**Prompt 1:**
Print the records from the line containing "Task: Click the Schoelcher" through the line containing "pos(608,429)", both included, reproducing those lines verbatim.

**Selected extract:**
=-=-=

DETAILED ACTION
Notice of Pre-AIA or AIA Status
The present application, filed on or after March 16, 2013, is being examined under the first inventor to file provisions of the AIA .
Response to Amendment
The Applicant’s amendment filed 10/07/2025 has been fully considered and made of record.
Specification
Applicant is reminded of the proper language and format for an abstract of the disclosure.
The abstract should be in narrative form and generally limited to a single paragraph on a separate sheet within the range of 50 to 150 words in length. The abstract should describe the disclosure sufficiently to assist readers in deciding whether there is a need for consulting the full patent text for details.
The language should be clear and concise and should not repeat information given in the title. It should avoid using phrases which can be implied, such as, “The disclosure concerns,” “The disclosure defined by this invention,” “The disclosure describes,” etc. In addition, the form and legal phraseology often used in patent claims, such as “means” and “said,” should be avoided.
The abstract of the disclosure is objected to because is not written in short sentences and narrative form and is over 150 words in length. A corrected abstract of the disclosure is required and must be presented on a separate sheet, apart from any other text. See MPEP § 608.01(b).
The following is a sample format:
A method for making a heat exchanger includes machining a plate of material having a starting thickness and at least one alignment feature. The machining includes machining down the starting thickness to produce a heat exchanger plate having at least one flow passage segment and at least two ribs arranged extending along each side of the at least one flow segment. The at least one alignment feature is removed to provide a trimmed heat exchanger plate and to stack the trimmed heat exchanger plate with a further heat exchanger plate. The at least two ribs are interlocked with ribs of the further heat exchanger plate and the at least one flow segment is aligned with a flow segment of the further heat exchanger plate. The at least two ribs of the trimmed heat exchanger plate and the ribs of the further heat exchanger plate are joined together.

=-=-=

**Prompt 2:**
List every word or phrase that the office action above places in quotation marks.

=-=-=

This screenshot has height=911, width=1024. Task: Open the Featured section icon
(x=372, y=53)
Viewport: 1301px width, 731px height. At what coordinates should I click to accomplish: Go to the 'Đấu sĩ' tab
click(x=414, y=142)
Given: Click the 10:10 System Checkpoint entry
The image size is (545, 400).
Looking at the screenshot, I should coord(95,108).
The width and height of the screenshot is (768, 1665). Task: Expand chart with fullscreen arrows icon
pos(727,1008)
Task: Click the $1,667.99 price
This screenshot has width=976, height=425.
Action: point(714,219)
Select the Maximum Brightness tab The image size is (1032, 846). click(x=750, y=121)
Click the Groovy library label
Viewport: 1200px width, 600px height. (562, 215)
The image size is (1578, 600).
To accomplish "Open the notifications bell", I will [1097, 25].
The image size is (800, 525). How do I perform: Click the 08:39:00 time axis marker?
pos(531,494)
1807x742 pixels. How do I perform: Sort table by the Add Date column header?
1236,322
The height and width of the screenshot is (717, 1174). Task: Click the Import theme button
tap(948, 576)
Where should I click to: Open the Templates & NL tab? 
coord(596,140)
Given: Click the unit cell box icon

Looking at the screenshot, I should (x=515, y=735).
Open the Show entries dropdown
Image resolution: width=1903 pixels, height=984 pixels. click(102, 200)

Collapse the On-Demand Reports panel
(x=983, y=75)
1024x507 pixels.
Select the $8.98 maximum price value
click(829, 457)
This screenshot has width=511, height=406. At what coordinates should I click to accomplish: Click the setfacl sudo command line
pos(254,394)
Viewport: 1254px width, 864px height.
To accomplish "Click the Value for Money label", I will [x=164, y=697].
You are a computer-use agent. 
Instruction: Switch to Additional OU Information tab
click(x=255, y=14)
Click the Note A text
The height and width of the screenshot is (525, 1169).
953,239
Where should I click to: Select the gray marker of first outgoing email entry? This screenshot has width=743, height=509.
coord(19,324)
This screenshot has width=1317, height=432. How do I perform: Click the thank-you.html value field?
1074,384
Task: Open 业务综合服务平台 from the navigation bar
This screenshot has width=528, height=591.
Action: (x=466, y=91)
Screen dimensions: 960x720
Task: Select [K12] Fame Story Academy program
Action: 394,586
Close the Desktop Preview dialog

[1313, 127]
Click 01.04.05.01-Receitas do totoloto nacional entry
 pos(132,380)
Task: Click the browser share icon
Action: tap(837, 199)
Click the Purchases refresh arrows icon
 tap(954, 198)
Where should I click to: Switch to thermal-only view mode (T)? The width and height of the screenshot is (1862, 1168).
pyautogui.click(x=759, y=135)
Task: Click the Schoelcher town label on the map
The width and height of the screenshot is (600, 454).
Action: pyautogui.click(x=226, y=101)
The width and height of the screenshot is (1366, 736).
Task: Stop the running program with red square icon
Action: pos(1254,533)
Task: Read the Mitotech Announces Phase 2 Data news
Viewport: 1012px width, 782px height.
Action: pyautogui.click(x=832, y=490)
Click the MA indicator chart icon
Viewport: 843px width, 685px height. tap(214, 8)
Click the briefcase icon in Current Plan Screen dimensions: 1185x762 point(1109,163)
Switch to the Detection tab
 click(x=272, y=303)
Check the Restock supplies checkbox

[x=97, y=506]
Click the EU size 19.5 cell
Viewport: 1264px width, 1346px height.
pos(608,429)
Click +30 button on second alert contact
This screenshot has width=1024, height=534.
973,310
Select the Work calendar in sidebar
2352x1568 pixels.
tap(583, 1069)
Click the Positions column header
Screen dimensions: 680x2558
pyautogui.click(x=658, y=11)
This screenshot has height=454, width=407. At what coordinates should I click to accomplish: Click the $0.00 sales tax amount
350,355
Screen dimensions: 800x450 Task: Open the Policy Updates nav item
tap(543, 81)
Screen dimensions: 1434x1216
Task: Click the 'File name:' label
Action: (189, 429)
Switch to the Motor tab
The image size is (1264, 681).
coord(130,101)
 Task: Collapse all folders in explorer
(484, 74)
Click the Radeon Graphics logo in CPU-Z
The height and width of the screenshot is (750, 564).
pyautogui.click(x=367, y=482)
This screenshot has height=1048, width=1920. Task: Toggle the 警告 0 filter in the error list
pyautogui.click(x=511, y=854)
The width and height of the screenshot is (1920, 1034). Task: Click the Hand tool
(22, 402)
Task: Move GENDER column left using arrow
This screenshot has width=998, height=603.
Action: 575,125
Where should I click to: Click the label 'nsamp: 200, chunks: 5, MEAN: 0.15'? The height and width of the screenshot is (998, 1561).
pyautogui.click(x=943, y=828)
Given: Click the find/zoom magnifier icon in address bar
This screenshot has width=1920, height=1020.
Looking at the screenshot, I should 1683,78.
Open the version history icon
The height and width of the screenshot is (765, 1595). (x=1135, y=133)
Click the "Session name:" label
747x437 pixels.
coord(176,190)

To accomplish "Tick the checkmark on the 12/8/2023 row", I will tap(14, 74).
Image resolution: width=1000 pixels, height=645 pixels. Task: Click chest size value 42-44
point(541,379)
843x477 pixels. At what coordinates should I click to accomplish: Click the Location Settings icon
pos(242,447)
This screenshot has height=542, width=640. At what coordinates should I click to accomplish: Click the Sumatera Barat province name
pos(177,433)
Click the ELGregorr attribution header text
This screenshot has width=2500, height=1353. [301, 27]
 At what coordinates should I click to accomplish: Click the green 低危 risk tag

=-=-=

**Written reply 1:**
Task: Click the Schoelcher town label on the map
The width and height of the screenshot is (600, 454).
Action: pyautogui.click(x=226, y=101)
The width and height of the screenshot is (1366, 736).
Task: Stop the running program with red square icon
Action: pos(1254,533)
Task: Read the Mitotech Announces Phase 2 Data news
Viewport: 1012px width, 782px height.
Action: pyautogui.click(x=832, y=490)
Click the MA indicator chart icon
Viewport: 843px width, 685px height. tap(214, 8)
Click the briefcase icon in Current Plan Screen dimensions: 1185x762 point(1109,163)
Switch to the Detection tab
 click(x=272, y=303)
Check the Restock supplies checkbox

[x=97, y=506]
Click the EU size 19.5 cell
Viewport: 1264px width, 1346px height.
pos(608,429)

**Written reply 2:**
- "The disclosure concerns"
- "The disclosure defined by this invention"
- "The disclosure describes"
- "means"
- "said"